As a preliminary test of this you could rerun the analysis with only Eryx as the outgroup, assuming you have access to software (e.g. Paup).

Sorry I thought Eryx was the calabar boa. I did not realize Charina Reinhardtii was the one you were talking about. Now I see your point. I am not as familiar with the taxa as I am with phylogenetics.

>>Sorry I thought Eryx was the calabar boa. I did not realize Charina Reinhardtii was the one you were talking about. Now I see your point. I am not as familiar with the taxa as I am with phylogenetics.>>

"Charina reinhardtii" is now Calabaria reinhardtii. As I predicted in the past, Kluge's morphological analaysis was in error, as evidenced by mtDNA data. As mtDNA and other molecular data become more widely available, most of the taxonomic proposals made using morphology based cladistic analyses will likely be overturned.

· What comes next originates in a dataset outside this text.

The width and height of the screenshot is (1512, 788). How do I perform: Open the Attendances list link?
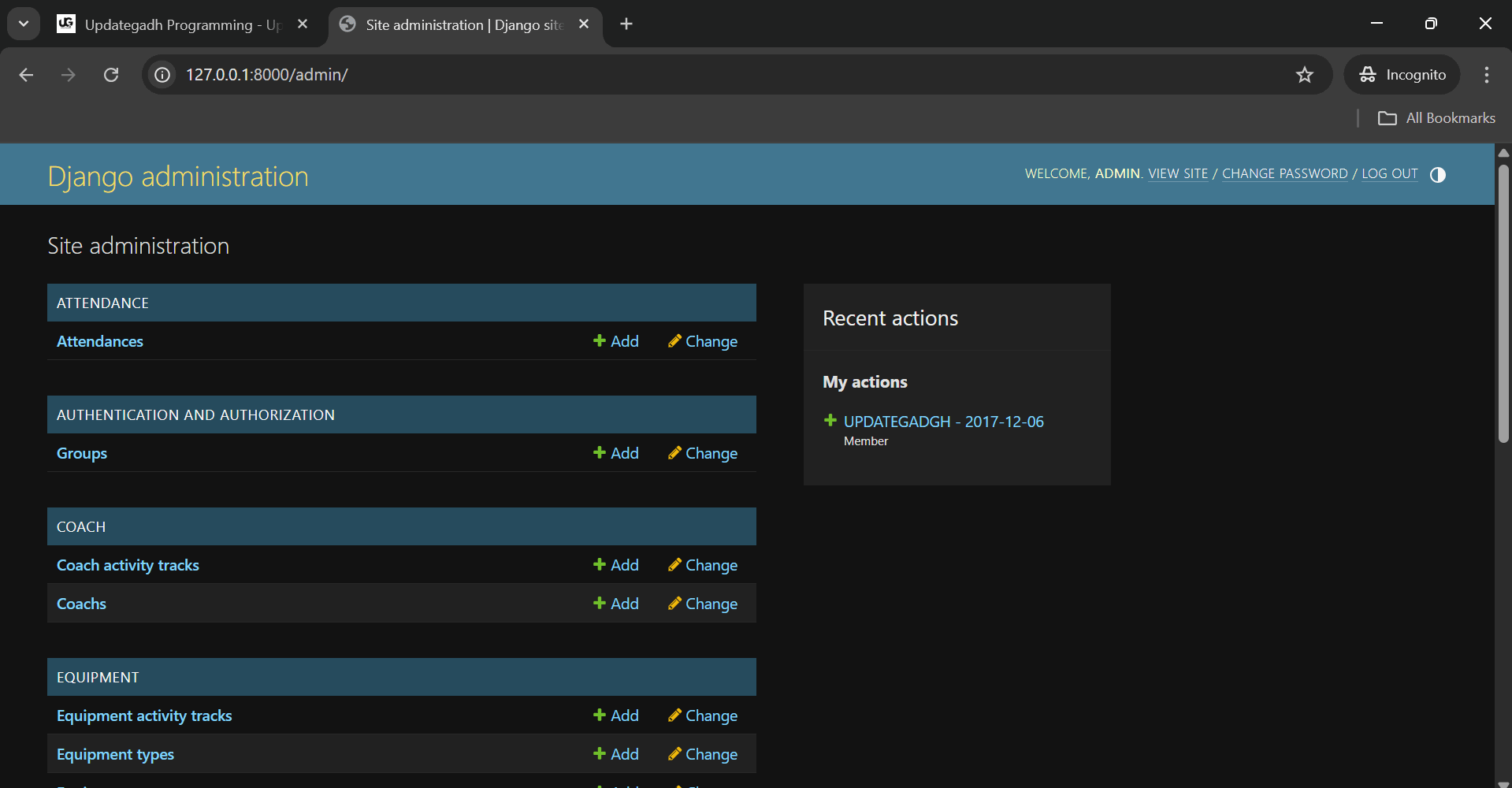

Only where DNA data is unavailable, e.g. in paleontology, can cladists be dogmatic about the results of their analyses. One of the most dogmatic groups of cladists are the paleontologists, who continue to insist that birds are descended from theropod dinosaurs, even in the face of a large volume of opposing developmental, stratigraphic, biophysical and comparative anatomical data.

An analysis of the available mtDNA data shows that Lichanura is NOT nested within Charina.

>>
>>An analysis of the available mtDNA data shows that Lichanura is NOT nested within Charina.>>

What is the source of your "available data?"

Genbank. Sequences were sub-sampled from both studies.

And by both studies I mean to say Rodriguez-Robles et al. 2001 and Wood et al. 2008. The data set consists of the ND1 and ND4 gene regions. Analysis was maximum-parsimony, transversions weighed 2X transitions.

Nice work DHL. Thank you for posting that.

>>Genbank. Sequences were sub-sampled from both studies.>>

LOL. You don't know what you are talking about.

Care to explain?

Nice job scooping that jerk CKing! I suggested he download the data, but he was too busy jabbering on about his pet hypothesis to actually test it. Classic!